◆ Work instruction
From the listing, collect all lines containing the word "agent".

◆ Source information
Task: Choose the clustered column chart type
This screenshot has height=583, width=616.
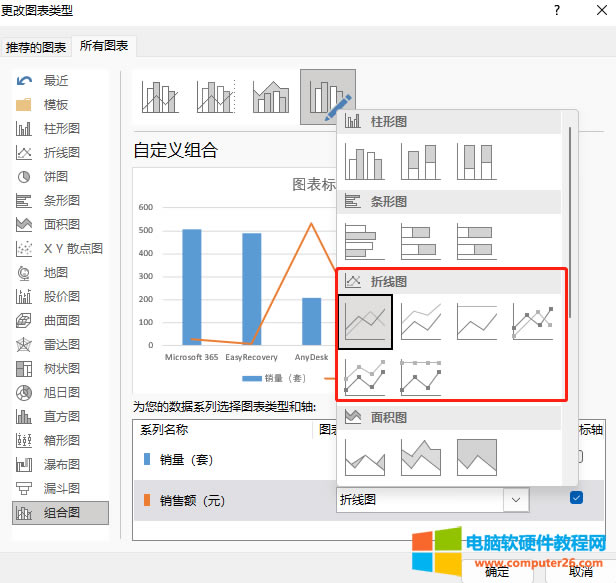Action: (364, 161)
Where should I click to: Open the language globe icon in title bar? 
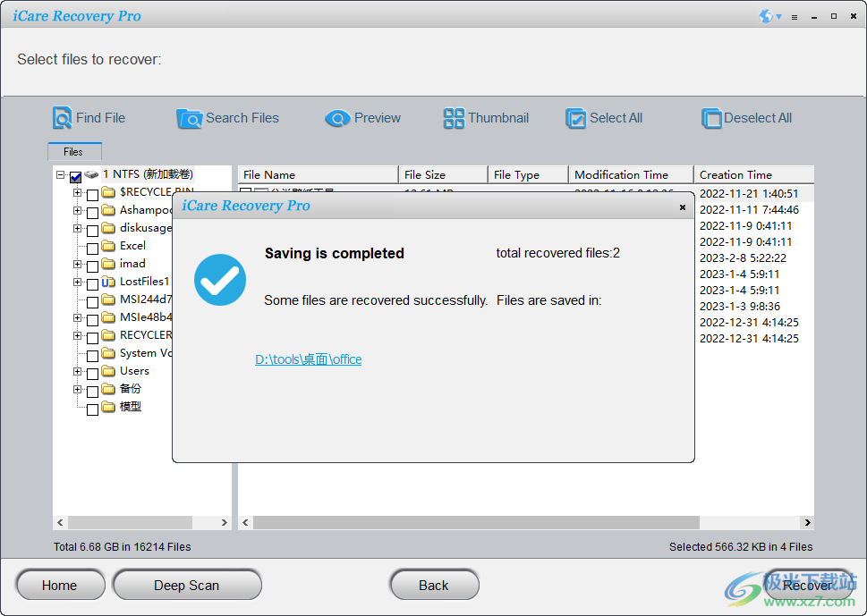(765, 15)
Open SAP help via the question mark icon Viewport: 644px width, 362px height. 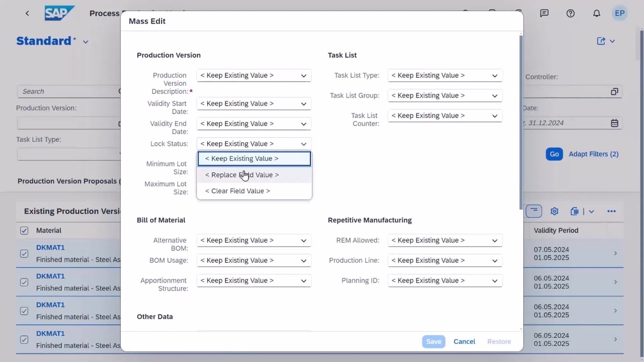(570, 13)
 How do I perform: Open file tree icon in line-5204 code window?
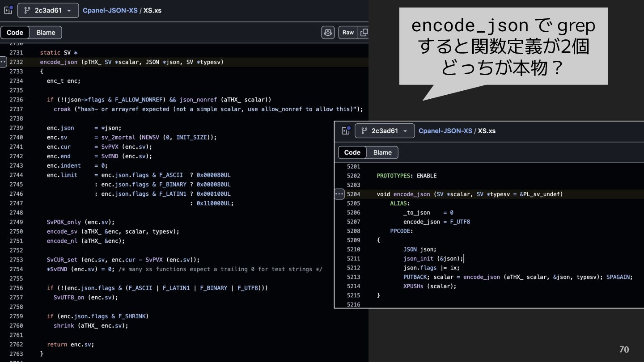[x=345, y=130]
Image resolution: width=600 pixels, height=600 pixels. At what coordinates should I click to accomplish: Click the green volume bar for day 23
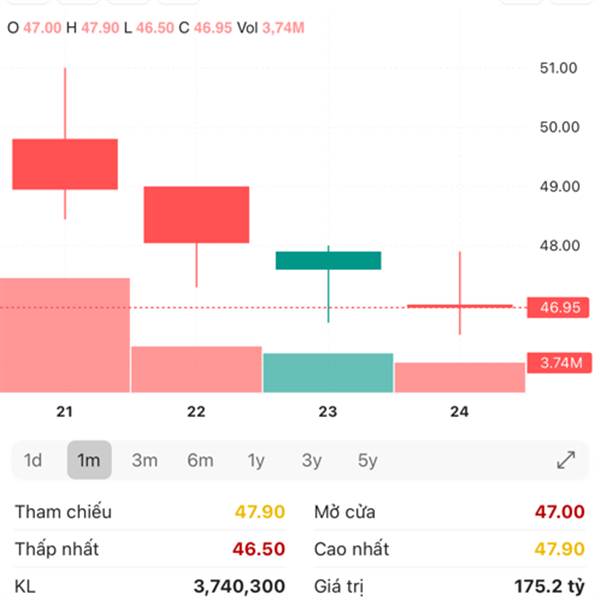coord(328,372)
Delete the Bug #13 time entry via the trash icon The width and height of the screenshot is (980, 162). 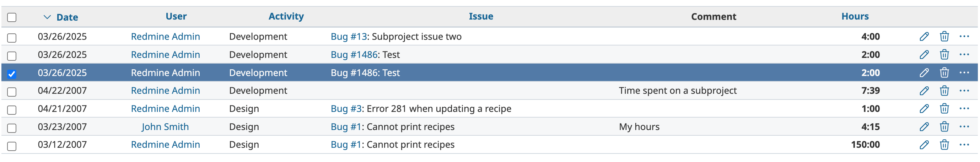coord(944,37)
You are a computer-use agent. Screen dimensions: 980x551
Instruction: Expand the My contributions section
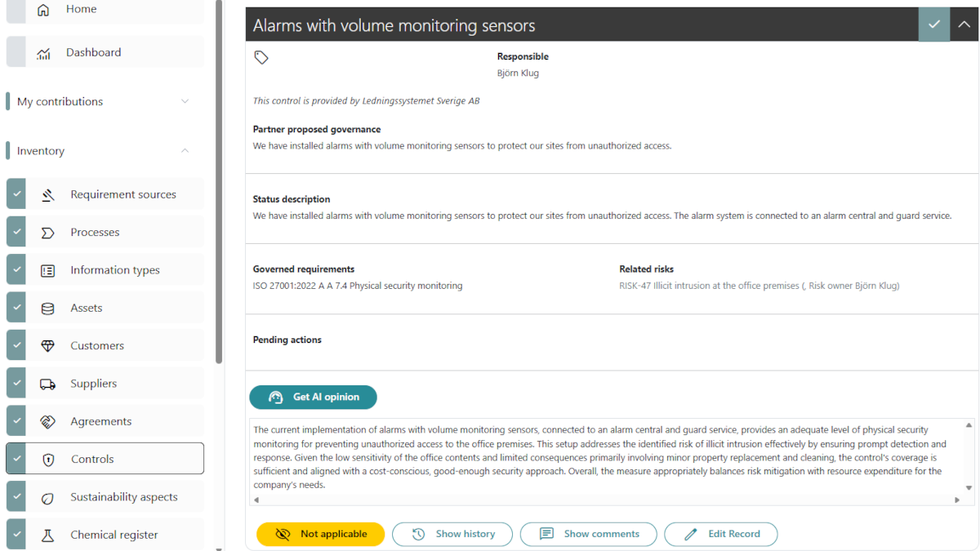[185, 101]

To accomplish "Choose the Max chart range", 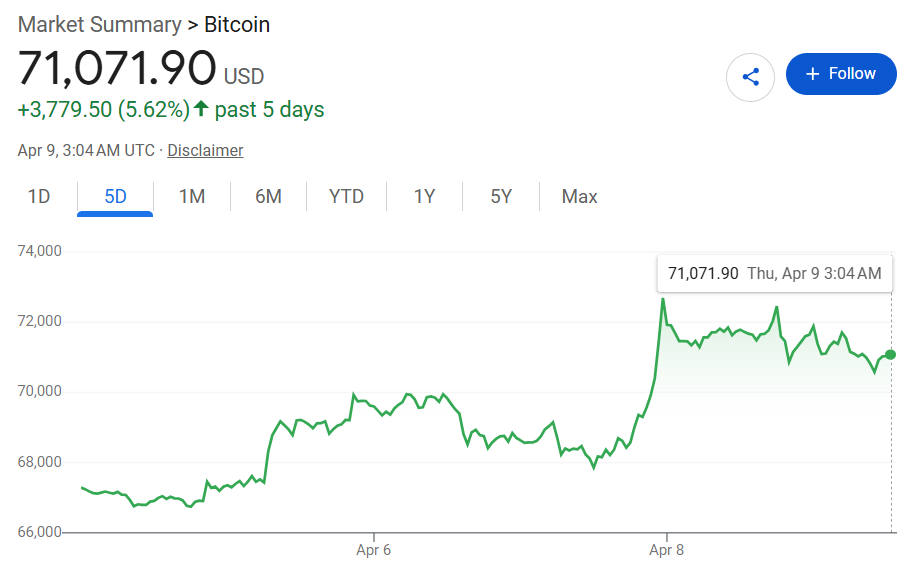I will [x=580, y=197].
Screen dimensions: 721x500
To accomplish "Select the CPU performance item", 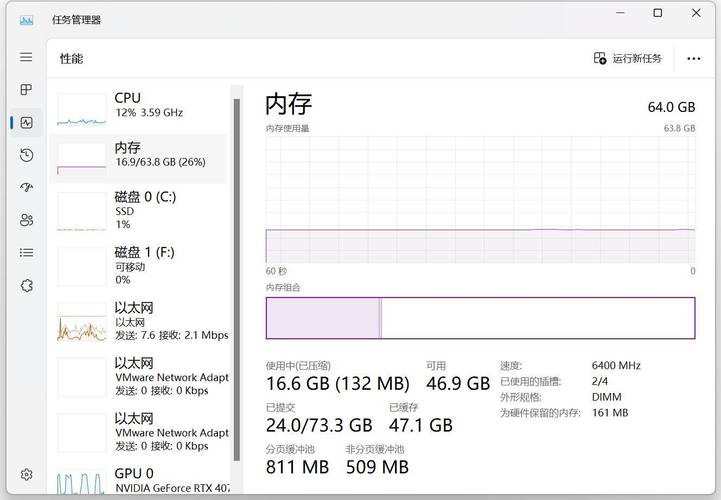I will [x=141, y=106].
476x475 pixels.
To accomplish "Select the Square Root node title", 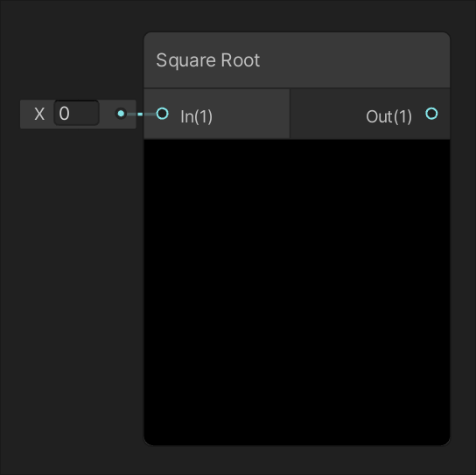I will click(208, 60).
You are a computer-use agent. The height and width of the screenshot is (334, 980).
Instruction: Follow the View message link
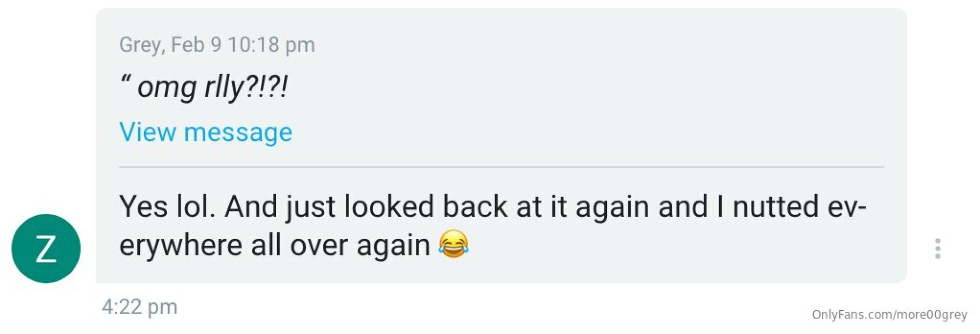(x=205, y=132)
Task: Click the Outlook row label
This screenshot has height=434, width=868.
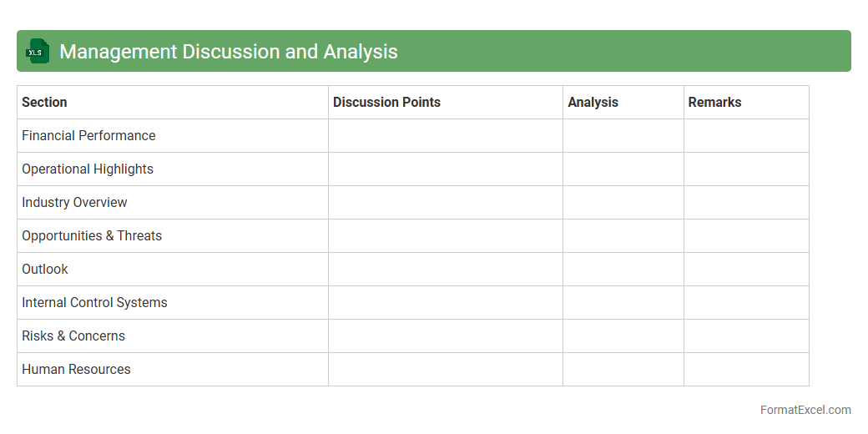Action: pos(45,269)
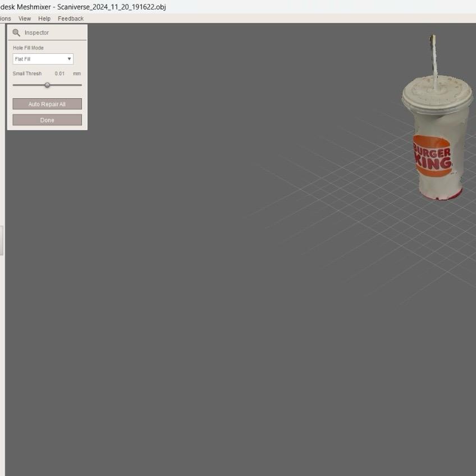Screen dimensions: 476x476
Task: Open the Hole Fill Mode dropdown
Action: (43, 58)
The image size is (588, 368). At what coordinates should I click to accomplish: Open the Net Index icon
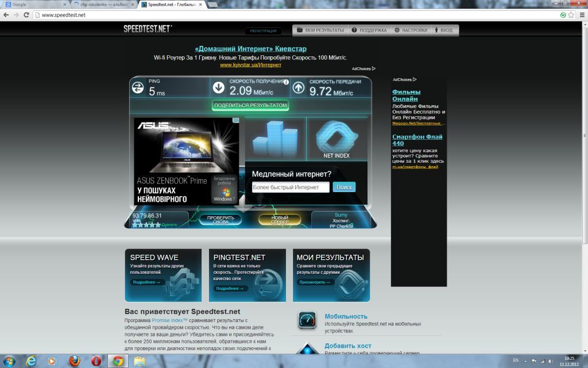(x=336, y=139)
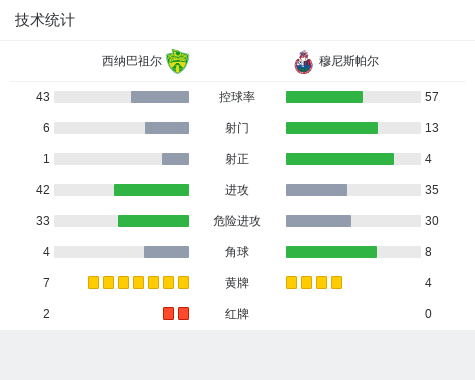This screenshot has height=380, width=475.
Task: Click the green 控球率 bar for 穆尼斯帕尔
Action: (x=324, y=97)
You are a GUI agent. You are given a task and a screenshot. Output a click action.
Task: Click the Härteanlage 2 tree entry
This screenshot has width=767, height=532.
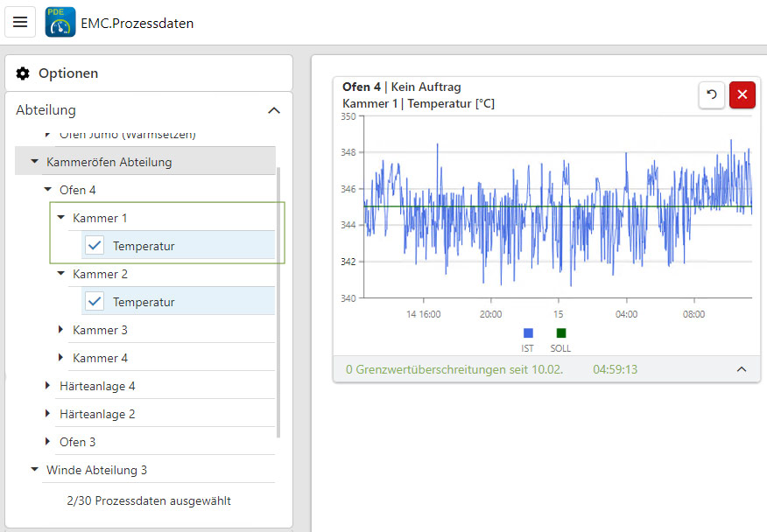tap(97, 414)
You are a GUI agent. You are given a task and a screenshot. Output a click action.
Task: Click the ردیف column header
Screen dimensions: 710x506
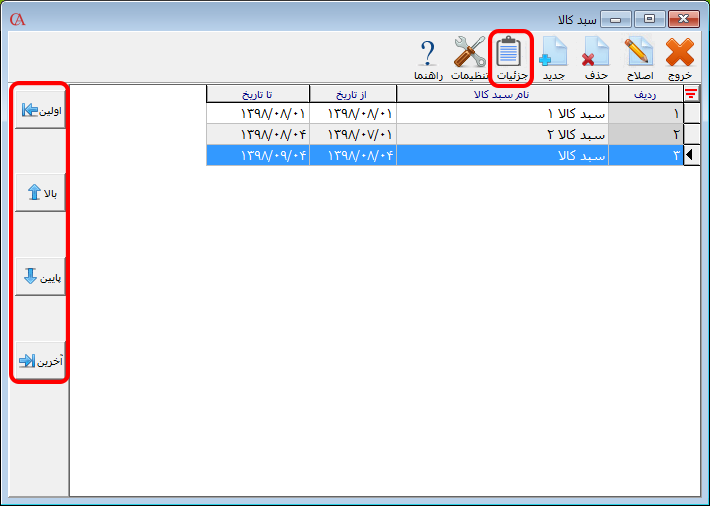coord(645,94)
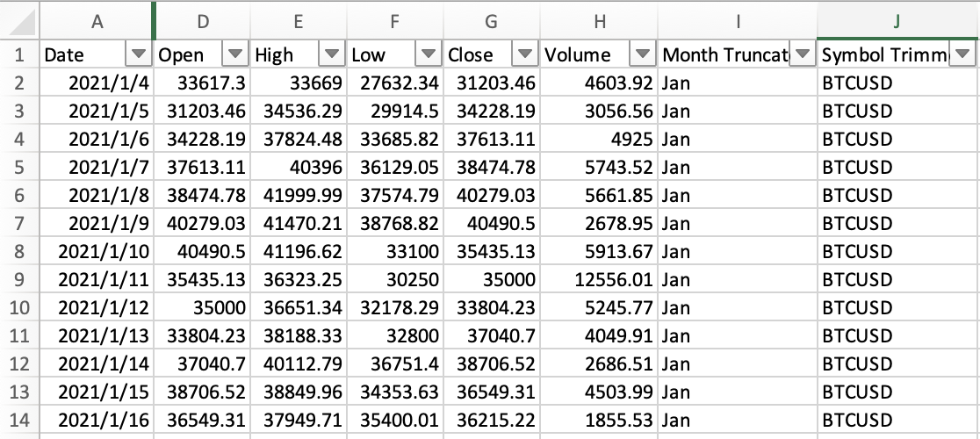This screenshot has width=980, height=439.
Task: Open the Date column filter dropdown
Action: point(138,54)
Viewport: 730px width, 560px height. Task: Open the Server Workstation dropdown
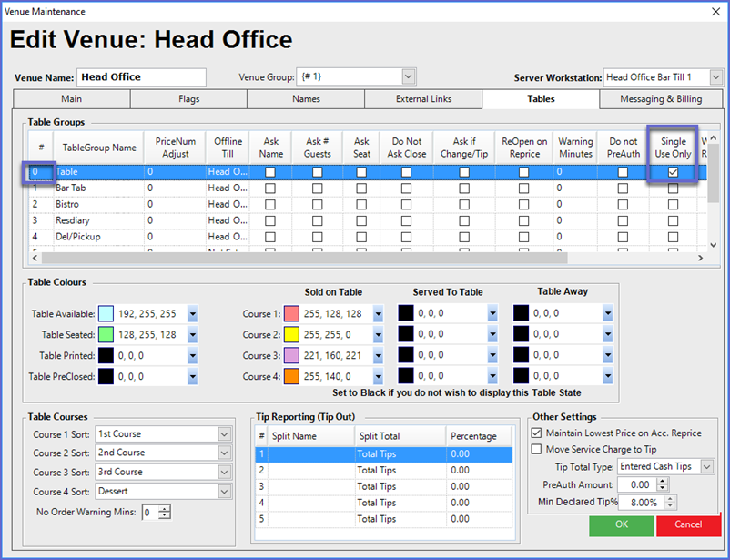[716, 77]
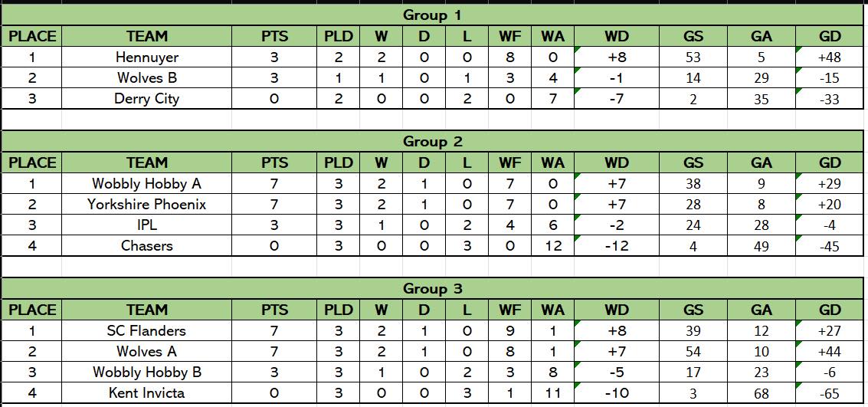
Task: Click the Hennuyer team name cell
Action: 147,57
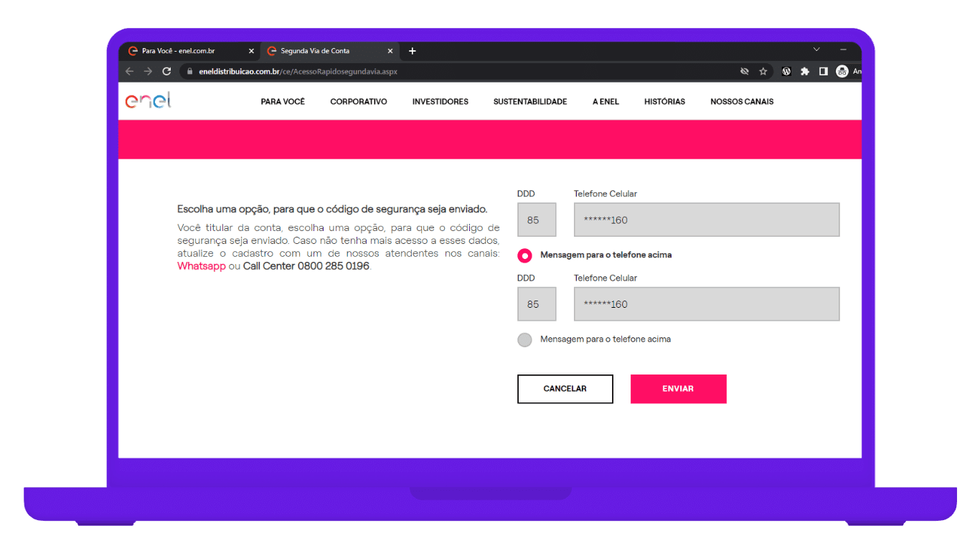The width and height of the screenshot is (980, 551).
Task: Open a new tab with plus icon
Action: coord(412,51)
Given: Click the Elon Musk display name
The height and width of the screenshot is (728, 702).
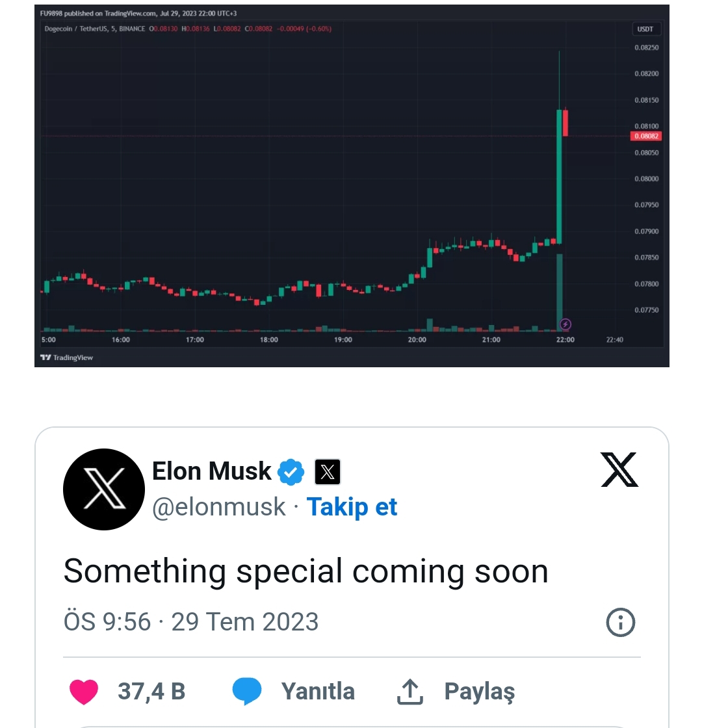Looking at the screenshot, I should (212, 471).
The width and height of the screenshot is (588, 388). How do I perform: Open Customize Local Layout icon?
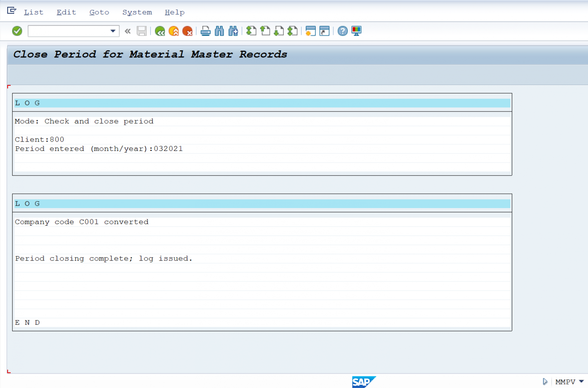tap(356, 31)
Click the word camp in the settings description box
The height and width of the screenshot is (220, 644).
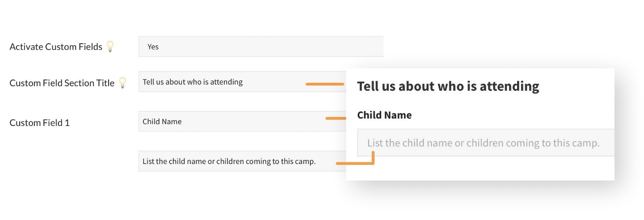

◆ Answer space
You are a computer-use agent. Screen dimensions: 980x551
You are a computer-use agent. The height and width of the screenshot is (334, 980).
You are a GUI agent. You are given a task and a screenshot. Output a click action.
You are a GUI agent. You are given a task and a screenshot. Output a click action.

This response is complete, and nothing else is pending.